5. Do you use your spirituality or religion as a podium to stand on to remove yourself from the pain and messiness of human existence? All major religions have comforting, supportive things to say to bereaved parents. However, with a little thought (or lack of thought) the teachings of any religion and spirituality can be twisted into comments and theology that are guaranteed to annoy bereaved parents. The trick here is to avoid the basic tenets of the religion or spirituality, like the intrinsic value of human life, the universality of human suffering, or the willingness of a deity figure to grieve alongside us in our grief. No, you don’t want a bar of that hootenanny. You want to offer the bereaved parents comments that are much smaller in scope, something that implies that God gives you permission to get the boot in when they are down. Remember you’ll have more luck in annoying bereaved parents if you avoid the actual teachings of the religion, and just stick to dismissive remarks that use some of the religion’s terminology. Here’s some to start you off, but it’s easy to script your own. If you get stuck, have a look inside some religious-themed condolence cards:
• Christian background: “I guess God wanted another angel”.... “God thought your baby was too beautiful for this earth”....”Well if this isn’t a wake-up call for you to turn back to Christ, I don’t know what would be”.... “It’s God’s will, and it’s wrong to question God’s will” .... “Your child is better off now, being with God. If you’re sad about that, then you must not really believe in the resurrection”
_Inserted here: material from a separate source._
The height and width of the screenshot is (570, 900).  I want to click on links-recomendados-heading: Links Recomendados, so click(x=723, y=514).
• Buddhist background “Do you think your child died because of Karma?”.... “Oh well, we all know life is suffering anyway”.... “ It’s a lesson for all of us in how important it is to be detached, even from our own kids” ....
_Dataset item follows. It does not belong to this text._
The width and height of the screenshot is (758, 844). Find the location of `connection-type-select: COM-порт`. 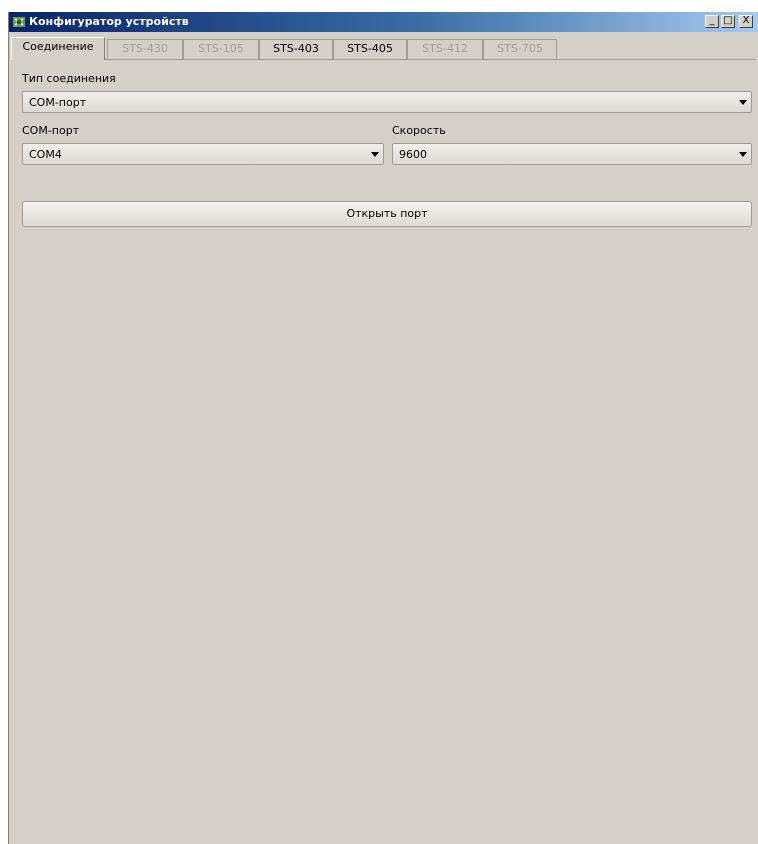

connection-type-select: COM-порт is located at coordinates (387, 102).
• ‘The Secret ’ “Do you think you brought about your child’s death by putting so many worries about your child’s wellbeing out there?”....”I guess if you have another pregnancy you’ll know not to let yourself worry about your baby’s health while you’re pregnant because see what happens when you put those bad thoughts out there. “
• More general spiritual / philosophical statements “I’m sure there’s a reason for it all. What is the universe trying to teach you, do you think?” ... “Look at all the good that has come from your child’s death. I bet you never knew you’re own strength before now. Look at all the lasagnes you’ve been given, and how nice everyone has been to you.”

Your options are endless. Aim for a tone of ‘smug’.

To reiterate, the guiding principle for doing a gold standard job in annoying a bereaved parent is to use their distress as a stage on which to roll out your own messed-up, destructive habits. Just keep it all about you, do what comes naturally, and you are bound to annoy any bereaved parent in a 10 km radius.